BEGIN

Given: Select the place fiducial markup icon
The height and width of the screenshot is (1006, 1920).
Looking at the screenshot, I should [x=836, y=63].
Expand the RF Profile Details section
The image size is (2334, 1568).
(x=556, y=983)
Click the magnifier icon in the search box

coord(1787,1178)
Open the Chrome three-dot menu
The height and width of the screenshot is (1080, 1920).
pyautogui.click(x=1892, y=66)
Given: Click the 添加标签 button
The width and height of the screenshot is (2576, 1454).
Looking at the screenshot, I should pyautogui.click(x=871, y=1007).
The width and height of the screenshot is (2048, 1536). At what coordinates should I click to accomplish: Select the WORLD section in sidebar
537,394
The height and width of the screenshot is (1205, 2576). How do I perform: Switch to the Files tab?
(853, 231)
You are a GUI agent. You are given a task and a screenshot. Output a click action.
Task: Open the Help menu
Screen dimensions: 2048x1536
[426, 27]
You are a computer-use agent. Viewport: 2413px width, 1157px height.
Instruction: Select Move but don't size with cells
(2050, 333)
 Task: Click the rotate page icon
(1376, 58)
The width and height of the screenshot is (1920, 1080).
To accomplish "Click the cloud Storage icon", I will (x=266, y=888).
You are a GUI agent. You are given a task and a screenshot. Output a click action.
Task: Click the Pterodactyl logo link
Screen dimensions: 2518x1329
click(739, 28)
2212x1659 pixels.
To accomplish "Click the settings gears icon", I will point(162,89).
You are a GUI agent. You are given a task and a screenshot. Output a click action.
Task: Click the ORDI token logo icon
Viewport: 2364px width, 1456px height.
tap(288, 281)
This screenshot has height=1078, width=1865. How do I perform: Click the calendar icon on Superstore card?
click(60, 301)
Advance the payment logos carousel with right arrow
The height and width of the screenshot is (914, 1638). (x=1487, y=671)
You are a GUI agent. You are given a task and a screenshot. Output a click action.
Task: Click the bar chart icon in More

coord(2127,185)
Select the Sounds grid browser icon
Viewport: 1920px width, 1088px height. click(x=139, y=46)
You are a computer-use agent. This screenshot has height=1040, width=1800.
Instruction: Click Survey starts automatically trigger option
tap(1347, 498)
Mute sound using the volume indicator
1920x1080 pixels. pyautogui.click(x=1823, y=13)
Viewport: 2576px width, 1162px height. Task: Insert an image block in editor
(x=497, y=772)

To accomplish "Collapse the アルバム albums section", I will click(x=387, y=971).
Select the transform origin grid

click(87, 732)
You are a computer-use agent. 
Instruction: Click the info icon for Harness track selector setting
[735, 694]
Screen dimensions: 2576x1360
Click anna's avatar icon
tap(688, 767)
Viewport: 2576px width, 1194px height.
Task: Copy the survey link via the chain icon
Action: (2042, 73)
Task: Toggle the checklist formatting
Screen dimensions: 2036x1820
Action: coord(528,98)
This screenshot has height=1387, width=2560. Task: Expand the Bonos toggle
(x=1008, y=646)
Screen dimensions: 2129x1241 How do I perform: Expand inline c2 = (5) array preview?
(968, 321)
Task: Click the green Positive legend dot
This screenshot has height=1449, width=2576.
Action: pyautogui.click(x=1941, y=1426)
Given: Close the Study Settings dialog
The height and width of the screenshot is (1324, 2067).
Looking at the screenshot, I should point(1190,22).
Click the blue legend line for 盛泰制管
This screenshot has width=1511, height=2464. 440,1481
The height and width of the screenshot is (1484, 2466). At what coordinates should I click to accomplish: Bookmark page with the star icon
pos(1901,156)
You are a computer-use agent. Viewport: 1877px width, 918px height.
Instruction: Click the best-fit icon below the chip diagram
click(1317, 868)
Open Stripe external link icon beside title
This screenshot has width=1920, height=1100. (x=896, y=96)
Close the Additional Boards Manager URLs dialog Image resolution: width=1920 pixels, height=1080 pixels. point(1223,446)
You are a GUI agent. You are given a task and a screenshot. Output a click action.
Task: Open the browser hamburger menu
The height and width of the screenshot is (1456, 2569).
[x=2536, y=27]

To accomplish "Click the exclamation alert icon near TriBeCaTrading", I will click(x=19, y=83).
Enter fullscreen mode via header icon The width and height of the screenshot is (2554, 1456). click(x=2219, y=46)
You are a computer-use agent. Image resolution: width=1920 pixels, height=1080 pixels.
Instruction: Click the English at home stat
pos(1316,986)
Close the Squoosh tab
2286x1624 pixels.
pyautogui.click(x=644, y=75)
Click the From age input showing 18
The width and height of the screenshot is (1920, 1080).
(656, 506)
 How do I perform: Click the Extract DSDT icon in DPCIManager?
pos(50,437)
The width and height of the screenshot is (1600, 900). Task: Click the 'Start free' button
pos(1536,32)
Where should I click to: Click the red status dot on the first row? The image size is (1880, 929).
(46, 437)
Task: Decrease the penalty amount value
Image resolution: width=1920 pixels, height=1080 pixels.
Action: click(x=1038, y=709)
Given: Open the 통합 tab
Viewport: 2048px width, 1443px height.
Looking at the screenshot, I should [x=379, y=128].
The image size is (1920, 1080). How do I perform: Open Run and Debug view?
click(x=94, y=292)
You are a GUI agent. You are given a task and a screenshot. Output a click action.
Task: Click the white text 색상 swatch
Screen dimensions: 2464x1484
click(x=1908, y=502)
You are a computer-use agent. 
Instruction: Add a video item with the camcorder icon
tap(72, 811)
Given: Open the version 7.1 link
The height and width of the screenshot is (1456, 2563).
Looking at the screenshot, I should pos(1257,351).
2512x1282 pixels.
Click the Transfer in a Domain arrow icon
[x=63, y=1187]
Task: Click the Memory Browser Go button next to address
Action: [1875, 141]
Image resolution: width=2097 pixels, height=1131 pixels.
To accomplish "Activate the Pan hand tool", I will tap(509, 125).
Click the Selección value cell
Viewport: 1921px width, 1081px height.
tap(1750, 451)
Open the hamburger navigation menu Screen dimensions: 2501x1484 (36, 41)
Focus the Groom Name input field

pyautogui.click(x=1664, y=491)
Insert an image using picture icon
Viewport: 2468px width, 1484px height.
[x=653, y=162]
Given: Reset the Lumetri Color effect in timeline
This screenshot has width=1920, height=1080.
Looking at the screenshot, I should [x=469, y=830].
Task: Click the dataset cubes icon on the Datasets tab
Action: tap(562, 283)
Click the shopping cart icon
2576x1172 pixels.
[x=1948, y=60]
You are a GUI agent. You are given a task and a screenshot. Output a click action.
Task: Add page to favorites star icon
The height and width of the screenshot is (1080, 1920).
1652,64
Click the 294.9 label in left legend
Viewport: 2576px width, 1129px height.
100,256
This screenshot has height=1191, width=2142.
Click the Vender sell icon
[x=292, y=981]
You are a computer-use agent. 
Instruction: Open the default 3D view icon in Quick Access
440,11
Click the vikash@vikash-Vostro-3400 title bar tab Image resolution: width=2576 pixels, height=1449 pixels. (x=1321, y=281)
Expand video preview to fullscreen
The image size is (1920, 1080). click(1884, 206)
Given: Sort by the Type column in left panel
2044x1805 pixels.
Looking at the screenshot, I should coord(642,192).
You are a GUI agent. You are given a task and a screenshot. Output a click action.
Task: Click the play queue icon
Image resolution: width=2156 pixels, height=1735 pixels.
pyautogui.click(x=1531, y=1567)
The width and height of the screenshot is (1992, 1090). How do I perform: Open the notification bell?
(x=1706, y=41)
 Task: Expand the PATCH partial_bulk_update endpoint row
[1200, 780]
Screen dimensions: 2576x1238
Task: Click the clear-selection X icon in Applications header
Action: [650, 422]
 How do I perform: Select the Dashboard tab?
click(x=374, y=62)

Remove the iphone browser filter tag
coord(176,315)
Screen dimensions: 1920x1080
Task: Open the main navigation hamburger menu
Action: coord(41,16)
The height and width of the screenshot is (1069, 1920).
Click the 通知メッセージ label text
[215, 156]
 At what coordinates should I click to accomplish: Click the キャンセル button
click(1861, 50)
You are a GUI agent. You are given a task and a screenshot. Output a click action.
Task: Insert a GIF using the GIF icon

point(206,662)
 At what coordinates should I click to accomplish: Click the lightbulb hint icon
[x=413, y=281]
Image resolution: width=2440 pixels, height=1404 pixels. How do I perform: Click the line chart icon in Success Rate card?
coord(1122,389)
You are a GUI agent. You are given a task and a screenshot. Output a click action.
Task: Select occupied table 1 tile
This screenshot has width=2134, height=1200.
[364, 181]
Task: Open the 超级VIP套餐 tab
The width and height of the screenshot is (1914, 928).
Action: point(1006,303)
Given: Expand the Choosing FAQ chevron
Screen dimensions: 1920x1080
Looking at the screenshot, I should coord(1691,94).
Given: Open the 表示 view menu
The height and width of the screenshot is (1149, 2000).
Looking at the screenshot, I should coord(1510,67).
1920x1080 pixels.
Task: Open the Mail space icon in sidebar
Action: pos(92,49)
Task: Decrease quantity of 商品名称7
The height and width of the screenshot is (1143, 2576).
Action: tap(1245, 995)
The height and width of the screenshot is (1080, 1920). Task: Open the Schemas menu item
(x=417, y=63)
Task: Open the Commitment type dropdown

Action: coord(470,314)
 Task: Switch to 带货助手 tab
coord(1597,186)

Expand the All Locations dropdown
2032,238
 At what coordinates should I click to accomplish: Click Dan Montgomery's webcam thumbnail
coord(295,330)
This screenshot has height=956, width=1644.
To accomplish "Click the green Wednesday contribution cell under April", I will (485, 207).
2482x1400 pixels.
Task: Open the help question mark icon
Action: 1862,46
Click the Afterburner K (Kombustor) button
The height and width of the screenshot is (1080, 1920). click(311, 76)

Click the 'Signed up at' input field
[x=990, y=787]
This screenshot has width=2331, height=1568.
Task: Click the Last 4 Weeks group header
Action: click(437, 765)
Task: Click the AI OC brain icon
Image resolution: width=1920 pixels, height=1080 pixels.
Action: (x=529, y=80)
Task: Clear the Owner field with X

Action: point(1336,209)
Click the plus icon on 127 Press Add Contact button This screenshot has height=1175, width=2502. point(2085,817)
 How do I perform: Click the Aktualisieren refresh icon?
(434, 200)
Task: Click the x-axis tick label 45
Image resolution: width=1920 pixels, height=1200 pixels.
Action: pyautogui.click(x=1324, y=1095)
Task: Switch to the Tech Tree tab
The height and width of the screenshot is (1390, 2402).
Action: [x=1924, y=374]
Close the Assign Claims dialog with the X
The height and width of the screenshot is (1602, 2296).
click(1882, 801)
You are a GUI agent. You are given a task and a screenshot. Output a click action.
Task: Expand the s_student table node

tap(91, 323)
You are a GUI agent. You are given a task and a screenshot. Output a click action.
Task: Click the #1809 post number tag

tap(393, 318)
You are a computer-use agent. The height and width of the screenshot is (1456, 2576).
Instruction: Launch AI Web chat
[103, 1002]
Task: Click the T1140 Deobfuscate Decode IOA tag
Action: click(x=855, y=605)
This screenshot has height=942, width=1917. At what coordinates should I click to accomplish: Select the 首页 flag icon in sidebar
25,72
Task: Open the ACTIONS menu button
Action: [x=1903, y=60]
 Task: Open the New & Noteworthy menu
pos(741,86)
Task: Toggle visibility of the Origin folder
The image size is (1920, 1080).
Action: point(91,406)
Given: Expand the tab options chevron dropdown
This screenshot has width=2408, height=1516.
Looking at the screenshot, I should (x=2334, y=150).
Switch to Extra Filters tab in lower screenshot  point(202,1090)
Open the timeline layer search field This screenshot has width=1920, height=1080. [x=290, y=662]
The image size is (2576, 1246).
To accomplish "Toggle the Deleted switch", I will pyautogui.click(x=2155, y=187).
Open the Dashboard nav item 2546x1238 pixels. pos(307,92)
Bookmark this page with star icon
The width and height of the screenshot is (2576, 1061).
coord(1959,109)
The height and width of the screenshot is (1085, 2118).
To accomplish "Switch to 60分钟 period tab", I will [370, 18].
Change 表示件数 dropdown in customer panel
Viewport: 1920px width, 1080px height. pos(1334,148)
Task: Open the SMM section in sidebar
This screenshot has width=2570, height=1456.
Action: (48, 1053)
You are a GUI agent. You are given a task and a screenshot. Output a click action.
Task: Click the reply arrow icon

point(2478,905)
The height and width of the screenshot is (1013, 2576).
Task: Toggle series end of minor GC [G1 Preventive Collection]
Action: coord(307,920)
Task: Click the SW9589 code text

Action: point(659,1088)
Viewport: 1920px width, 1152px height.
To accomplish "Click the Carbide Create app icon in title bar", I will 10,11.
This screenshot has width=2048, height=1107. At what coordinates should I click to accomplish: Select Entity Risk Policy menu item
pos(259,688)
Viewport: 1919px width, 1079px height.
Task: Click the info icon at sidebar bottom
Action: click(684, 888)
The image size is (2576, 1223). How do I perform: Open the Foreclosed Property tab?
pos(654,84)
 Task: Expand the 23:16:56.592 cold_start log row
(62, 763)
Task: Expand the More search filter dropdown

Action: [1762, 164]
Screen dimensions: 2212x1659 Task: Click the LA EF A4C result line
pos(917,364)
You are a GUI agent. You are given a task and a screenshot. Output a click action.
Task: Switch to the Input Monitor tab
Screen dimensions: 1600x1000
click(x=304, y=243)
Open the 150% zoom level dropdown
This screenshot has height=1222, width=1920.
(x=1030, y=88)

END

**Exercise:** Go to the line in the material above that contains "Enter fullscreen mode" and copy exactly from there through the line that contains "Task: Decrease the penalty amount value", stopping after it.

**Solution for this problem:**
Enter fullscreen mode via header icon The width and height of the screenshot is (2554, 1456). click(x=2219, y=46)
You are a computer-use agent. Image resolution: width=1920 pixels, height=1080 pixels.
Instruction: Click the English at home stat
pos(1316,986)
Close the Squoosh tab
2286x1624 pixels.
pyautogui.click(x=644, y=75)
Click the From age input showing 18
The width and height of the screenshot is (1920, 1080).
(656, 506)
 How do I perform: Click the Extract DSDT icon in DPCIManager?
pos(50,437)
The width and height of the screenshot is (1600, 900). Task: Click the 'Start free' button
pos(1536,32)
Where should I click to: Click the red status dot on the first row? The image size is (1880, 929).
(46, 437)
Task: Decrease the penalty amount value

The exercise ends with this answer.